### The exercise:
Please edit the items below by replacing "trash can icon" with "delete icon" and keeping everything else the same.
----- Extracted records -----
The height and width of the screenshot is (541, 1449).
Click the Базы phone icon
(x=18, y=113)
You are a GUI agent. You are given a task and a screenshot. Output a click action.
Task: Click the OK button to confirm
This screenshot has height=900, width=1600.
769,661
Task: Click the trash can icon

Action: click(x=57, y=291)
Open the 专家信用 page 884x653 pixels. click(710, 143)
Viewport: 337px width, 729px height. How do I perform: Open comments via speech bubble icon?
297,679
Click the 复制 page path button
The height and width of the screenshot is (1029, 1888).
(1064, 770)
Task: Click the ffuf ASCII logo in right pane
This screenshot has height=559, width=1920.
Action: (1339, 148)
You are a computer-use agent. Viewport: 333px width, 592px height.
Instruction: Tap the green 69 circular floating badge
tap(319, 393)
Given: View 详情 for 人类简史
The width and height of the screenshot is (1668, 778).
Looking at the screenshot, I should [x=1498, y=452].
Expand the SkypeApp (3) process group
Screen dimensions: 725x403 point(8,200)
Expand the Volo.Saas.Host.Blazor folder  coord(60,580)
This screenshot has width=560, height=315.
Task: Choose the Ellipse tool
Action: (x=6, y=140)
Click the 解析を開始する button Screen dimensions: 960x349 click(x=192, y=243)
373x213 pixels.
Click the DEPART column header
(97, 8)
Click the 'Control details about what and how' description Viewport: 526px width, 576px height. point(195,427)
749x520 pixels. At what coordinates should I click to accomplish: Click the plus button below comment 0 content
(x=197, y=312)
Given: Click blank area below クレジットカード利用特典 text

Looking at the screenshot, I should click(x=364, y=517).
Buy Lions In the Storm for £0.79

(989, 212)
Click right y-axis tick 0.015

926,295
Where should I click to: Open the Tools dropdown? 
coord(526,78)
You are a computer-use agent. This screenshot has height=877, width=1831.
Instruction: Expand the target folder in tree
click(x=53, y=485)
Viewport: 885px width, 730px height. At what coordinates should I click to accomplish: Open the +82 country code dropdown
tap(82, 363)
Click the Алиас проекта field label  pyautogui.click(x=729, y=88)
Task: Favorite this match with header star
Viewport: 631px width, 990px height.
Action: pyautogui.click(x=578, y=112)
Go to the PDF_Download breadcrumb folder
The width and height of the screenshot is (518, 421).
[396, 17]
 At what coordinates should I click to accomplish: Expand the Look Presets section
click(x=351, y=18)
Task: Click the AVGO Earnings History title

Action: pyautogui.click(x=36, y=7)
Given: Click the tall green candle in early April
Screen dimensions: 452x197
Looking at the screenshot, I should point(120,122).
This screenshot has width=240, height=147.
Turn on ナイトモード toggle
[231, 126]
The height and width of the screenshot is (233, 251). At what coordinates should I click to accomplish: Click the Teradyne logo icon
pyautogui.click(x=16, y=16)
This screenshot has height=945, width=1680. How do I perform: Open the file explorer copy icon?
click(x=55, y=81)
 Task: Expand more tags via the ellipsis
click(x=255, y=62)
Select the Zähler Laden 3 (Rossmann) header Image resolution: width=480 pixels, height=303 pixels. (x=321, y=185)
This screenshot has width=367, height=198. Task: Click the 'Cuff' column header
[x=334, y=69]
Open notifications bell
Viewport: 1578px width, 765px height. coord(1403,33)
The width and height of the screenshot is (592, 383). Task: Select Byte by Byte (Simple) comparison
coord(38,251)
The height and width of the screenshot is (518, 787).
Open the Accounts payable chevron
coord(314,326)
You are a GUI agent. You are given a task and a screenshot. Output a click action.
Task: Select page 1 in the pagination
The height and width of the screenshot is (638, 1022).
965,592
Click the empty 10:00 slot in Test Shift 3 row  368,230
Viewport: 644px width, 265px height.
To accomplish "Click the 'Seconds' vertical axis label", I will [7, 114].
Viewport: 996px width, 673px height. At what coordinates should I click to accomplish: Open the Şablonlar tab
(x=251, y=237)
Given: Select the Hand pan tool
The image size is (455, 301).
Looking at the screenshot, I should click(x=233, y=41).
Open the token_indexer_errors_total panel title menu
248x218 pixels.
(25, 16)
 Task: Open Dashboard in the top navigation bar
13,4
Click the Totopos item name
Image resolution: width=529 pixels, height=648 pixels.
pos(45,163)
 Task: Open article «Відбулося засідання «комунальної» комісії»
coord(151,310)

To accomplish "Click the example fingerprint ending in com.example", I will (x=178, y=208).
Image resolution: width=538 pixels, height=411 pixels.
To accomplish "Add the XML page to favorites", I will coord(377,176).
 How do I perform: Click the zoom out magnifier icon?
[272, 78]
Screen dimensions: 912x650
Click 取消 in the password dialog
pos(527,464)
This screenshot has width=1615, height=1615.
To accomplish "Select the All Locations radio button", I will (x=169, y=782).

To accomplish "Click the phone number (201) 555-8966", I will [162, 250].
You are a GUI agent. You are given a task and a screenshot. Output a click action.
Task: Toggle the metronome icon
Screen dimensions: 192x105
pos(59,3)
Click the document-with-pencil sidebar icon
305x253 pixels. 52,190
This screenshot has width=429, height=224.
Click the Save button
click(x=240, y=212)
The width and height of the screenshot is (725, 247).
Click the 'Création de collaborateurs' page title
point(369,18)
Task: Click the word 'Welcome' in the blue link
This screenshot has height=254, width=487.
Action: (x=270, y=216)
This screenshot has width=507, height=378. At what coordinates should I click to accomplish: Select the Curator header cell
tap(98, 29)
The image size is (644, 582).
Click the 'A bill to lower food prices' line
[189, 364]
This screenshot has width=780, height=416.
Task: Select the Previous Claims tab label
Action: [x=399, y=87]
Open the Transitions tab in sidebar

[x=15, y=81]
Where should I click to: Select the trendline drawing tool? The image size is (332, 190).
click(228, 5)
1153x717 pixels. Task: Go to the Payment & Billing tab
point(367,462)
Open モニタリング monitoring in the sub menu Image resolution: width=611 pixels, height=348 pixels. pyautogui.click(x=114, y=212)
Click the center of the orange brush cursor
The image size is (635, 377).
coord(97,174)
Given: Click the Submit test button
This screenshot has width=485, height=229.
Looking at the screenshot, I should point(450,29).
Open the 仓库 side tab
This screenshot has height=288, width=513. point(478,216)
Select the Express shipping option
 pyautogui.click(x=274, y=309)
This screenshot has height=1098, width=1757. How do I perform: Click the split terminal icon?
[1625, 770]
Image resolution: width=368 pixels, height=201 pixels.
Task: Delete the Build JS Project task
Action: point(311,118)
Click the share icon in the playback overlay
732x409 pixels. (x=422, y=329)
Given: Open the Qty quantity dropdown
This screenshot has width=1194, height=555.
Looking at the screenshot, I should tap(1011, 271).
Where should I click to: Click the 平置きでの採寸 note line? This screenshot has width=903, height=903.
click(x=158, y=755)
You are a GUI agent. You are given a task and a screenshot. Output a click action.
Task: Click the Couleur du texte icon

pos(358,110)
-----
### Result below:
The height and width of the screenshot is (541, 1449).
Click the Базы phone icon
(x=18, y=113)
You are a GUI agent. You are given a task and a screenshot. Output a click action.
Task: Click the OK button to confirm
This screenshot has height=900, width=1600.
769,661
Task: Click the delete icon

Action: click(x=57, y=291)
Open the 专家信用 page 884x653 pixels. click(710, 143)
Viewport: 337px width, 729px height. How do I perform: Open comments via speech bubble icon?
297,679
Click the 复制 page path button
The height and width of the screenshot is (1029, 1888).
(1064, 770)
Task: Click the ffuf ASCII logo in right pane
This screenshot has height=559, width=1920.
Action: (1339, 148)
You are a computer-use agent. Viewport: 333px width, 592px height.
Instruction: Tap the green 69 circular floating badge
tap(319, 393)
Given: View 详情 for 人类简史
The width and height of the screenshot is (1668, 778).
Looking at the screenshot, I should [x=1498, y=452].
Expand the SkypeApp (3) process group
Screen dimensions: 725x403 point(8,200)
Expand the Volo.Saas.Host.Blazor folder  coord(60,580)
This screenshot has width=560, height=315.
Task: Choose the Ellipse tool
Action: (x=6, y=140)
Click the 解析を開始する button Screen dimensions: 960x349 click(x=192, y=243)
373x213 pixels.
Click the DEPART column header
(97, 8)
Click the 'Control details about what and how' description Viewport: 526px width, 576px height. point(195,427)
749x520 pixels. At what coordinates should I click to accomplish: Click the plus button below comment 0 content
(x=197, y=312)
Given: Click blank area below クレジットカード利用特典 text

Looking at the screenshot, I should click(x=364, y=517).
Buy Lions In the Storm for £0.79

(989, 212)
Click right y-axis tick 0.015

926,295
Where should I click to: Open the Tools dropdown? 
coord(526,78)
You are a computer-use agent. This screenshot has height=877, width=1831.
Instruction: Expand the target folder in tree
click(x=53, y=485)
Viewport: 885px width, 730px height. At what coordinates should I click to accomplish: Open the +82 country code dropdown
tap(82, 363)
Click the Алиас проекта field label  pyautogui.click(x=729, y=88)
Task: Favorite this match with header star
Viewport: 631px width, 990px height.
Action: pyautogui.click(x=578, y=112)
Go to the PDF_Download breadcrumb folder
The width and height of the screenshot is (518, 421).
[396, 17]
 At what coordinates should I click to accomplish: Expand the Look Presets section
click(x=351, y=18)
Task: Click the AVGO Earnings History title

Action: pyautogui.click(x=36, y=7)
Given: Click the tall green candle in early April
Screen dimensions: 452x197
Looking at the screenshot, I should point(120,122).
This screenshot has width=240, height=147.
Turn on ナイトモード toggle
[231, 126]
The height and width of the screenshot is (233, 251). At what coordinates should I click to accomplish: Click the Teradyne logo icon
pyautogui.click(x=16, y=16)
This screenshot has height=945, width=1680. How do I perform: Open the file explorer copy icon?
click(x=55, y=81)
 Task: Expand more tags via the ellipsis
click(x=255, y=62)
Select the Zähler Laden 3 (Rossmann) header Image resolution: width=480 pixels, height=303 pixels. (x=321, y=185)
This screenshot has width=367, height=198. Task: Click the 'Cuff' column header
[x=334, y=69]
Open notifications bell
Viewport: 1578px width, 765px height. coord(1403,33)
The width and height of the screenshot is (592, 383). Task: Select Byte by Byte (Simple) comparison
coord(38,251)
The height and width of the screenshot is (518, 787).
Open the Accounts payable chevron
coord(314,326)
You are a GUI agent. You are given a task and a screenshot. Output a click action.
Task: Select page 1 in the pagination
The height and width of the screenshot is (638, 1022).
965,592
Click the empty 10:00 slot in Test Shift 3 row  368,230
Viewport: 644px width, 265px height.
To accomplish "Click the 'Seconds' vertical axis label", I will [7, 114].
Viewport: 996px width, 673px height. At what coordinates should I click to accomplish: Open the Şablonlar tab
(x=251, y=237)
Given: Select the Hand pan tool
The image size is (455, 301).
Looking at the screenshot, I should click(x=233, y=41).
Open the token_indexer_errors_total panel title menu
248x218 pixels.
(25, 16)
 Task: Open Dashboard in the top navigation bar
13,4
Click the Totopos item name
Image resolution: width=529 pixels, height=648 pixels.
pos(45,163)
 Task: Open article «Відбулося засідання «комунальної» комісії»
coord(151,310)

To accomplish "Click the example fingerprint ending in com.example", I will (x=178, y=208).
Image resolution: width=538 pixels, height=411 pixels.
To accomplish "Add the XML page to favorites", I will coord(377,176).
 How do I perform: Click the zoom out magnifier icon?
[272, 78]
Screen dimensions: 912x650
Click 取消 in the password dialog
pos(527,464)
This screenshot has width=1615, height=1615.
To accomplish "Select the All Locations radio button", I will (x=169, y=782).

To accomplish "Click the phone number (201) 555-8966", I will [162, 250].
You are a GUI agent. You are given a task and a screenshot. Output a click action.
Task: Toggle the metronome icon
Screen dimensions: 192x105
pos(59,3)
Click the document-with-pencil sidebar icon
305x253 pixels. 52,190
This screenshot has width=429, height=224.
Click the Save button
click(x=240, y=212)
The width and height of the screenshot is (725, 247).
Click the 'Création de collaborateurs' page title
point(369,18)
Task: Click the word 'Welcome' in the blue link
This screenshot has height=254, width=487.
Action: (x=270, y=216)
This screenshot has width=507, height=378. At what coordinates should I click to accomplish: Select the Curator header cell
tap(98, 29)
The image size is (644, 582).
Click the 'A bill to lower food prices' line
[189, 364]
This screenshot has width=780, height=416.
Task: Select the Previous Claims tab label
Action: [x=399, y=87]
Open the Transitions tab in sidebar

[x=15, y=81]
Where should I click to: Select the trendline drawing tool? The image size is (332, 190).
click(228, 5)
1153x717 pixels. Task: Go to the Payment & Billing tab
point(367,462)
Open モニタリング monitoring in the sub menu Image resolution: width=611 pixels, height=348 pixels. pyautogui.click(x=114, y=212)
Click the center of the orange brush cursor
The image size is (635, 377).
coord(97,174)
Given: Click the Submit test button
This screenshot has width=485, height=229.
Looking at the screenshot, I should point(450,29).
Open the 仓库 side tab
This screenshot has height=288, width=513. point(478,216)
Select the Express shipping option
 pyautogui.click(x=274, y=309)
This screenshot has height=1098, width=1757. How do I perform: Click the split terminal icon?
[1625, 770]
Image resolution: width=368 pixels, height=201 pixels.
Task: Delete the Build JS Project task
Action: point(311,118)
Click the share icon in the playback overlay
732x409 pixels. (x=422, y=329)
Given: Open the Qty quantity dropdown
This screenshot has width=1194, height=555.
Looking at the screenshot, I should tap(1011, 271).
Where should I click to: Click the 平置きでの採寸 note line? This screenshot has width=903, height=903.
click(x=158, y=755)
You are a GUI agent. You are given a task and a screenshot. Output a click action.
Task: Click the Couleur du texte icon

pos(358,110)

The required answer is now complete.